Building this properly is harder than it sounds. "I have two cats now" is easy to spot as superseding "I have one cat". "I might get a second cat eventually" is not. Real systems use timestamps, similarity scores, and small models to judge whether two facts genuinely contradict or just sit alongside each other.

Not every fact is equally well-supported. "My partner is allergic to peanuts" is a hard fact that you have stated several times. "I think the new restaurant on the corner is Korean, maybe" is a guess you mentioned once.

A well-built memory system attaches a confidence score to each fact. Strong facts get retrieved with weight; weak facts are flagged as uncertain. When the assistant uses them, it can hedge appropriately - or, better, ask. The worst behaviour is for a low-confidence fact to be retrieved and then used with the same swagger as a high-confidence one.

This is the difference between a knowledgeable friend and a know-it-all. The knowledgeable friend says I think when they think; the know-it-all does not. The thing that makes AI useful in everyday life is the same thing that makes a friend useful - knowing when to be sure and when to ask.

If you store every single thing the user has ever said, three things happen. Storage costs grow forever. Retrieval gets slower as the haystack grows. And the signal-to-noise ratio drops, because most of what anyone has said is forgettable.

Compression is the answer. Instead of keeping seventeen separate notes that "the user prefers spicy food", you keep one. Instead of keeping every casual mention of the dog over three years, you keep a richer single record - the dog's name, breed, age, vet, food preferences - and discard the noise.

The kitchen-drawer analogy is the right one again. You do not throw out the spatulas; you tidy them into a tray. When you next need a spatula, you find it instantly rather than knocking over a corkscrew, a roll of cling film, and three loyalty cards on the way. The information is the same; the organisation is what makes it useful.

Some facts have a clear sell-by date. "I am on holiday next week" is true until the following Monday and then quietly false forever. "My fridge needs servicing" is true until it has been serviced. "My eldest daughter starts secondary school in September" is correct for one specific autumn and never again.

Expiry is the rule that says these memories should die when their time is up, not linger as ghosts. Without it, an assistant happily reminds you about a trip you took last year, or recommends an oven repair you completed six months ago, or refers to your daughter as starting school when she is now in Year 9.

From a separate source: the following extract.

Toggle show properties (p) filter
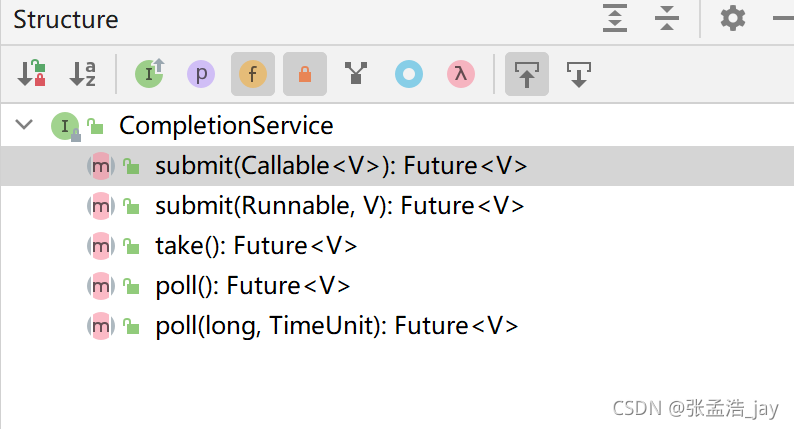The image size is (794, 429). (x=201, y=74)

Most current AI memory systems are weak at this. They either keep everything forever or they delete things by age, which is too blunt. The mature design lets the system attach an expiry to facts when they are stored, so a trip booking auto-expires after the dates pass and a school year auto-expires the following summer.

If you have followed our guide to running a local LLM on a Raspberry Pi 5 or experimented with local image generators, you have probably found that the "out of the box" memory experience is poor. The model forgets things you would expect it to remember and remembers things you wish it had forgotten.

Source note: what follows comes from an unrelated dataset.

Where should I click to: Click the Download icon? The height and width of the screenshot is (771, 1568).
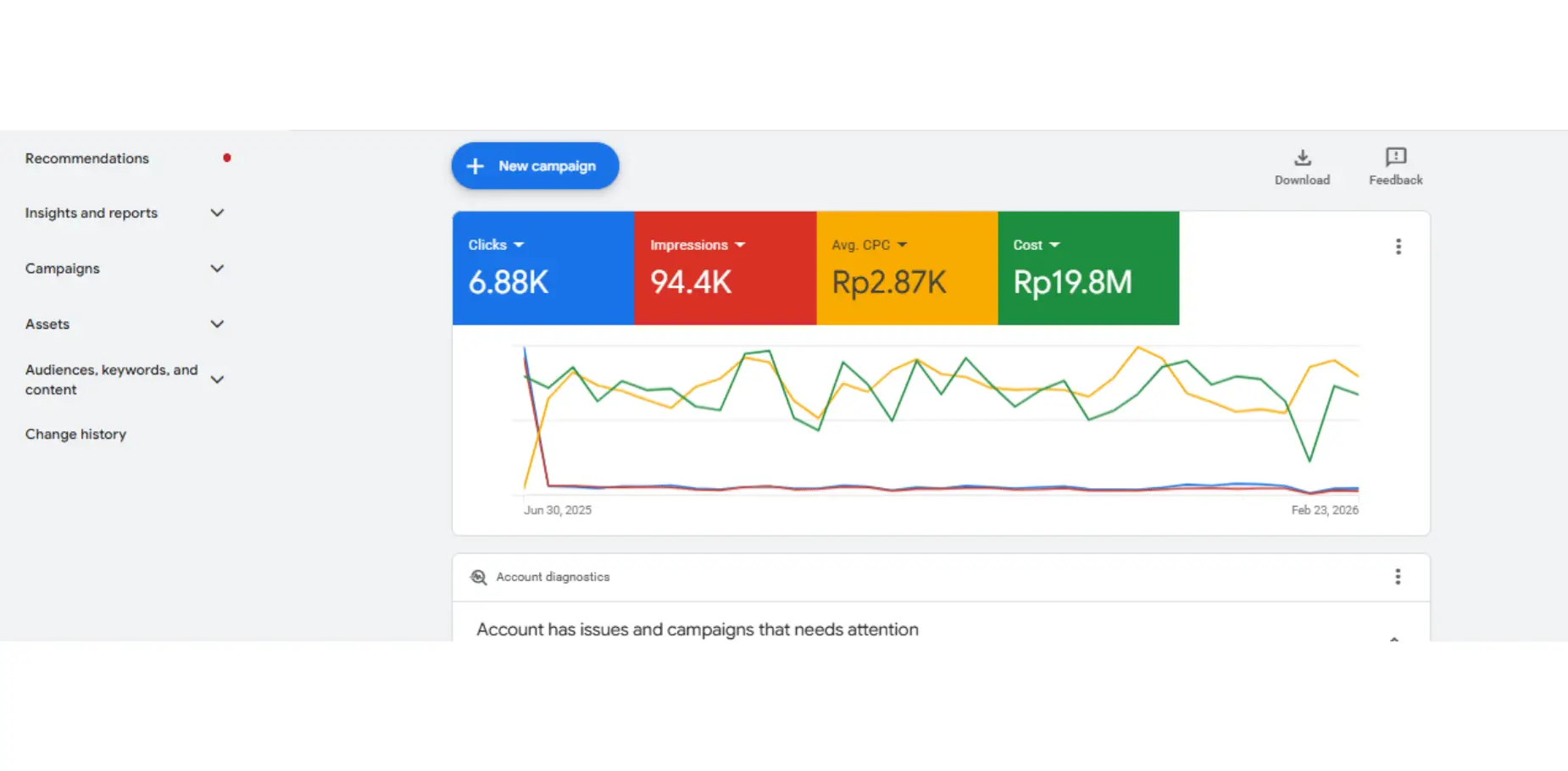[1302, 158]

This is not a sign your hardware is too small. It is the same memory-design problem affecting cloud assistants, just visible at the seams because there is no big corporate plumbing hiding it. Several open-source projects are now experimenting with the five rules above. A common shape is a small SQLite database holding plain-text notes alongside the model, with a tiny scoring script that handles decay, confidence, and expiry. The Towards Data Science write-up that prompted this article describes one such design in detail, and the broader research community has been moving in this direction for some time.

The practical upshot for home users is that local AI memory will get noticeably better over the next year as these designs mature. If you are running anything memory-heavy today - a personal assistant, a home automation helper, a research tool - it is worth keeping the install pattern flexible so you can swap in a better memory backend without rebuilding everything else.